SHORT EXERCISE 1: According to the speech about Northern Rock, on what date did the bank's restructuring take place?
SHORT EXERCISE 2: Carry on the speech about Northern Rock, starting after its last sentence.

ARTICLE:

I appreciate that these are significant sums and that therefore they should be the concern of Parliament. However, the Government are acting entirely properly. It is part of a wider government policy to encourage and support a well functioning mortgage market, whereby lenders lend responsibly and borrowers have access to a wide range of mortgages that they can afford to repay. The sooner that we are able to restore that confidence in mortgages and their supply, the greater the pace of economic recovery will be. That will also benefit our citizens, because we should not underestimate the stresses and strains of people’s inability to obtain mortgages at the level that they would like.
The restructuring of the bank successfully took place on 1 January 2010 and, as a result, two companies are carrying out the business formerly carried out by Northern Rock: Northern Rock plc, a new savings and mortgage bank, and Northern Rock (Asset Management) plc, the existing company, renamed, that holds and services the majority of the existing residential mortgage book, as well as the government loan. Everyone knows that our long-term objective is to restore these companies to the private sector when they are in a position to command a price which safeguards taxpayers’ interests. Both entities will continue to be wholly owned by the Government and will operate at arm’s length from them on commercial principles. I am grateful to the noble Lord, Lord Bates, for indicating that he takes a keen interest in the management of Northern Rock, for whom he has considerable regard. UK Financial Investments has taken on the management of the Government’s shareholdings in the two companies.
As regards the restructuring, I understand the criticisms of the noble Baroness, who is right to test the Government on this order, but I hope that I am able to refute them. Her speech would have been rather better if she had recognised that the decisions are good news for Newcastle, the north-east region and the wider UK banking sector. They are important for Northern Rock and its staff, because the Government’s actions to stabilise Northern Rock over the past two years have protected the savings and deposits of hundreds of thousands of British families. From 1 January, Northern Rock will offer savings and mortgage products, increase competition in the sector and provide consumers with more choice. I should have thought that there would be universal rejoicing in the House at that development, but noble Lords opposite have concentrated overwhelmingly on the down side.
With the restructuring process now complete, the bank and its team can move forward towards playing a full role in supporting the recovery of the economy. We should all note that the recovery successfully began in the last quarter of last year. The Government have made it clear that they want to see a well functioning mortgage market, where lenders lend responsibly and borrowers have access to a wide range of affordable mortgages. The successful launch of the new Northern Rock is a significant step towards meeting those aims. As we have stated, our objects are quite clear: we want to see Northern Rock flourish, to support financial stability, to protect depositors’ money and, in due course, to protect the interests of taxpayers and to repay them. In the White Paper, Reforming Financial Markets, the Government announced that the conditions for the eventual sale of Northern Rock would be that it must promote competition for retail services, secure the best possible return to taxpayers and ensure that Northern Rock continues to lend to home owners.

(Element and text location lines)

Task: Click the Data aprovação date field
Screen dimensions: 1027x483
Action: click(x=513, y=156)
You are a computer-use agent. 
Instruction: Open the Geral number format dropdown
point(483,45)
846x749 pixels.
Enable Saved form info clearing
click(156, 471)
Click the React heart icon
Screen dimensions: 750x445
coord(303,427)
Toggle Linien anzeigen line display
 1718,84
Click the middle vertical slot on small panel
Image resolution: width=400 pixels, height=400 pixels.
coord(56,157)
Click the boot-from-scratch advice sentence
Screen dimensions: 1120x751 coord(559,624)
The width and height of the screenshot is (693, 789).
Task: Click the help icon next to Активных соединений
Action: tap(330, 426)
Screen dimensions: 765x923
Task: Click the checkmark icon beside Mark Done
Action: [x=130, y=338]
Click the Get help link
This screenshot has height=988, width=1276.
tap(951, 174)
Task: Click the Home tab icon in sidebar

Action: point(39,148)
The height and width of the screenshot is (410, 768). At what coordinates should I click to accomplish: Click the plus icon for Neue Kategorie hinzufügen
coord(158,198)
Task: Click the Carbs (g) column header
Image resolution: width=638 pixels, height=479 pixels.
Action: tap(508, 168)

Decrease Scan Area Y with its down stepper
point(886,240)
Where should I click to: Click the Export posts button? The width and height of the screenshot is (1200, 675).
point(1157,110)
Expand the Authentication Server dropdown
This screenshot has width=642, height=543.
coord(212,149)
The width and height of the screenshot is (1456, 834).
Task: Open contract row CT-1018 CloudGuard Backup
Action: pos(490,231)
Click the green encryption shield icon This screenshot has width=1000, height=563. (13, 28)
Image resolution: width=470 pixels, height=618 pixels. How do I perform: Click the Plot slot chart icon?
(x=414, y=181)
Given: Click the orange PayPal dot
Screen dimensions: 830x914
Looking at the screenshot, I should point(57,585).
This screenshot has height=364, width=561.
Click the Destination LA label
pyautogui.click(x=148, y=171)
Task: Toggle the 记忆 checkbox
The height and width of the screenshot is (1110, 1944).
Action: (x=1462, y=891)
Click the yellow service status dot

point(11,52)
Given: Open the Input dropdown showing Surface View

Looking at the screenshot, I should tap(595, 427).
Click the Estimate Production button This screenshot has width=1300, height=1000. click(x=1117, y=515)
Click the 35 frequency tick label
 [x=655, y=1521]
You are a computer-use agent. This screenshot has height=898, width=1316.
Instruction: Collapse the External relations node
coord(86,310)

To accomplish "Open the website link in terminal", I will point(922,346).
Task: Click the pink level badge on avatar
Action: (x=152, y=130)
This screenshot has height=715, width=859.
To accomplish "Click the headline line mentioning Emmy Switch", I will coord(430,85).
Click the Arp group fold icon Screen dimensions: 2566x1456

EXERCISE RESULT 1: 1 January 2010.

EXERCISE RESULT 2:
In his Written Ministerial Statement on 8 December, my right honourable friend the Chancellor said that the Government will provide full details of the financial support provided by them to support the restructuring in January. One charge from the noble Baroness was: why was that not spelt out in detail in the order? Something like 40 or 50 pages would have been needed for the order to spell out all the details which the noble Baroness suggested should be in it. The Government have made clear what the order involves but I do not think that it is appropriate criticism to suggest that a parliamentary order would have been of that dimension. The Government have made it clear that they have provided Northern Rock with exactly £1.4 billion of capital support in order that the company can meet its Financial Services Authority regulatory capital requirements. The Government have also provided a commitment to the FSA that up to £1.6 billion of additional capital support would be provided to Northern Rock (Asset Management) should the need arise in order for Northern Rock (Asset Management) plc to continue to meet its regulatory capital requirements. Those amounts are within the £3 billion of capital support announced by the Government in August 2008. The Government have been perfectly open and clear about those matters. The outstanding government loan owned by Northern Rock (Asset Management), as at 31 December 2009, stood at approximately £14.3 billion. This loan increased on 4 January 2010 by £8.5 billion, taking the outstanding loan balance to £22.8 billion. It is suggested that all that could have been provided in advance. I make two comments about those figures. First, it will be recognised that there is market sensitivity about government commitments and resources of this kind until the order is through and action has been taken.
My Lords, it is often too easy to cite market sensitivity as a reason for not giving information to Parliament. As I was asking only for information about how these transfers were being effected and what the Government’s commitment was—the Minister was at pains to say that this was somehow within the envelope of money which had been described at an earlier stage—could he describe the market sensitivity in a little more detail?
My Lords, I want to emphasise that the Government have acted entirely properly in regard to this order; they are giving the facts and making the sum involved clear as soon as they are able to do so. The problem with regard to the position before 1 January was obvious enough; namely, that it is not clear what the total figures will be on the commitment in these terms. After all, it will be recognised that there is a constant flow of assets both ways as regards the company. Consequently, the Government have to be in a position where they can give quite definitive figures. That could not be done in December. The noble Baroness will recognise the reasons for that. The Government have acted entirely properly and have made clear what the figures involve.
The suggestion has also been made that the issue has been wrongly presented as far as being an order is concerned. I am of course aware of the Merits Committee’s anxieties—the noble Baroness identified some of them—and its concerns about the procedure adopted for the order. I want to address that point. The Banking (Special Provisions) Act 2008, in whose passage the noble Baroness participated and where we had rather more time for debate than we did on Northern Rock, provides that where a transfer order of this kind includes provision for determining the amount of any consideration payable by the transferee for the transferred property, the affirmative procedure applies. If that situation had obtained with Northern Rock, the Government would certainly have followed the normal form with an affirmative order.
If part of the business of Northern Rock was being transferred to a third party purchaser who was paying the purchase price of that transfer, and it was necessary to provide a process by which that price was to be determined, which would of course have involved a valuer, the affirmative procedure would have applied. However, that was not the case here. The value of the assets and liabilities being transferred to the new company is matched. The new company is not paying any consideration or price for the assets and liabilities being transferred to it, which is why it was entirely proper to consider this under the negative procedure.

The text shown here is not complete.